The first feature film of Moroccan director Kamal Lazraq “Hounds” managed to nab the Jury Prize in the “Un Certain Regard” section. Set in Casablanca, the film places a lens on the life of Hassan and Issam, a father and son who make a living through petty crimes.
Winning not just one but three awards at the festival is Tunisian director Kaouther Ben Hania’s hybrid documentary “Four Daughters” starring Hend Sabri. Among the awards was the Positive Cinema Award which is given to films that inspire hope and social change.

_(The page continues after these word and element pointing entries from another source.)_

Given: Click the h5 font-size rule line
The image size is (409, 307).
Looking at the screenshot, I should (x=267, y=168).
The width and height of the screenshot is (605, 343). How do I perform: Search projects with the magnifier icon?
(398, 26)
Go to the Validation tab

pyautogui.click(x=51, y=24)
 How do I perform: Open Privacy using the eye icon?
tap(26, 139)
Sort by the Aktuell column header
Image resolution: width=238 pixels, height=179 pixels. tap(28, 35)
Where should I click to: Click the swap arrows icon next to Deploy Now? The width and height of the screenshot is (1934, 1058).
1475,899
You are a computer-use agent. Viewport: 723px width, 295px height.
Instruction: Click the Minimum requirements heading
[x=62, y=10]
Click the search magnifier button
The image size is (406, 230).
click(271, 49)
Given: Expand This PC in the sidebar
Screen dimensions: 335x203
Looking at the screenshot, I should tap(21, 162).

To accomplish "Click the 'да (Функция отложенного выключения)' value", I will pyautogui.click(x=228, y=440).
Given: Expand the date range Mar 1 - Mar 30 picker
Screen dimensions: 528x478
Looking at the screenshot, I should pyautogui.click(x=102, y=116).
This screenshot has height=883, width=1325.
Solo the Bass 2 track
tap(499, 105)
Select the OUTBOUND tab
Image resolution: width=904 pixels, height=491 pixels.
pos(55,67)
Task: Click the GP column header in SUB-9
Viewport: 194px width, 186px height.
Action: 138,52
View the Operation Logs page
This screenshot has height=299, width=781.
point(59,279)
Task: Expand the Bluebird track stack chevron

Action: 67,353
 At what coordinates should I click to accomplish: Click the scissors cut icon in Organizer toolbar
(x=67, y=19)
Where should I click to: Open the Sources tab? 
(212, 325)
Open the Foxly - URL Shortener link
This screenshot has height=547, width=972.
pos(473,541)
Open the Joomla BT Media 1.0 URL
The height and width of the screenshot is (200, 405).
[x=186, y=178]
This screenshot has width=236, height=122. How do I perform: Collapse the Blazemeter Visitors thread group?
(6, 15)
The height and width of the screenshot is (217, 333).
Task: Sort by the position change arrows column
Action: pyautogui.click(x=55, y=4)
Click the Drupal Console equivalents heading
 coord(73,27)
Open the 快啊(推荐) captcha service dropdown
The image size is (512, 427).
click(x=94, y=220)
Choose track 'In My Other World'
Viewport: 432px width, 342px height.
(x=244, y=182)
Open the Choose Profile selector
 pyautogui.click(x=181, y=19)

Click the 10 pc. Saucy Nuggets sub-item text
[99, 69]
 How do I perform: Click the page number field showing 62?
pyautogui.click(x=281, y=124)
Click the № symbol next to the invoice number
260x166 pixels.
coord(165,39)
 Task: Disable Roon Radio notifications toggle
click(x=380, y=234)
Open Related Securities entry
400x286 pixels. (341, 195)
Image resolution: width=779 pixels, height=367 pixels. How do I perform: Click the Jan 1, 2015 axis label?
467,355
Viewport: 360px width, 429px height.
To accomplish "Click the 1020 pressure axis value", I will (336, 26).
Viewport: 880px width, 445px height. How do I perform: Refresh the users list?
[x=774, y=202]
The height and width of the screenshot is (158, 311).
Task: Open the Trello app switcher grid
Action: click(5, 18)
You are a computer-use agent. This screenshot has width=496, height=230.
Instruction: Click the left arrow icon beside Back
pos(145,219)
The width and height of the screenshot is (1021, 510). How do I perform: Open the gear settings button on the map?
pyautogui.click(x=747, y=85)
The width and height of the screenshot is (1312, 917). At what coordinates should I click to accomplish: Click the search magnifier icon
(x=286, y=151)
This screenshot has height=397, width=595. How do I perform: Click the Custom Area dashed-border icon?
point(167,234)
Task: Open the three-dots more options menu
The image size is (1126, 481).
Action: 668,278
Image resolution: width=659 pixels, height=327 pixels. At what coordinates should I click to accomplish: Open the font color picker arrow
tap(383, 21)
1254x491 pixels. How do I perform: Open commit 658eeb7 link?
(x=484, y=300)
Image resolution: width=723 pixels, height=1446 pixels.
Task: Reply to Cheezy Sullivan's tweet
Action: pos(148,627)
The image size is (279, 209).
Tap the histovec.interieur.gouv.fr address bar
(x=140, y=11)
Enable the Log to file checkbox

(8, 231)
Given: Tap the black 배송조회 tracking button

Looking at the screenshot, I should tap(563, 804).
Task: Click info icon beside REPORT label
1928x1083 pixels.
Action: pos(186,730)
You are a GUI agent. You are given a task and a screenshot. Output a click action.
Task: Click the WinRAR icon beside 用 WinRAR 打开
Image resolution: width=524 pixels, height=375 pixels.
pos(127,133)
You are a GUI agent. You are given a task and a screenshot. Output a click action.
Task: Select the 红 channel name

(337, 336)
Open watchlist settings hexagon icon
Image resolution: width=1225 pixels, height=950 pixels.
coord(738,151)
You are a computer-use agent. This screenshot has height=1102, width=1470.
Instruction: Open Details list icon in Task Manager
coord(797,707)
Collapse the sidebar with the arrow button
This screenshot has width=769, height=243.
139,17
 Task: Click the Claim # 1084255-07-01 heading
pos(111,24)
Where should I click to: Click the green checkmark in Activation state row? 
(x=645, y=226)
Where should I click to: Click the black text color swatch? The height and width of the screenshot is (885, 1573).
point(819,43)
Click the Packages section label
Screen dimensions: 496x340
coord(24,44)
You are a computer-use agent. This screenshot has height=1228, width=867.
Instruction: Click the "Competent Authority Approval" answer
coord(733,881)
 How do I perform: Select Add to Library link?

Beyond it making waves as the first Sudanese film to take part in the Cannes film festival, filmmaker Mohamed Kordofani’s “Goodbye Julia” also nabbed the Freedom Prize. Watching this film gives audiences an untapped look at the country six years prior to the 2011 secession of South Sudan.
The Mother Of All Lies
Along with Four Daugthers, Moroccan filmmaker Asmae El Moudir “The Mother Of All Lies” won the L’Oeil d’or (Golden Eye) prize for the best documentary in Cannes. Using experimental film-making, the documentary dives into upheaval and violence of 1981 Bread Riots in Casablanca.
Each of these films takes audiences on a journey through the fluctuating world of the Arab region through unique characters with rich backgrounds and experiences. Their stories are special and will continue to act as a thriving and representative voice of the Arab world.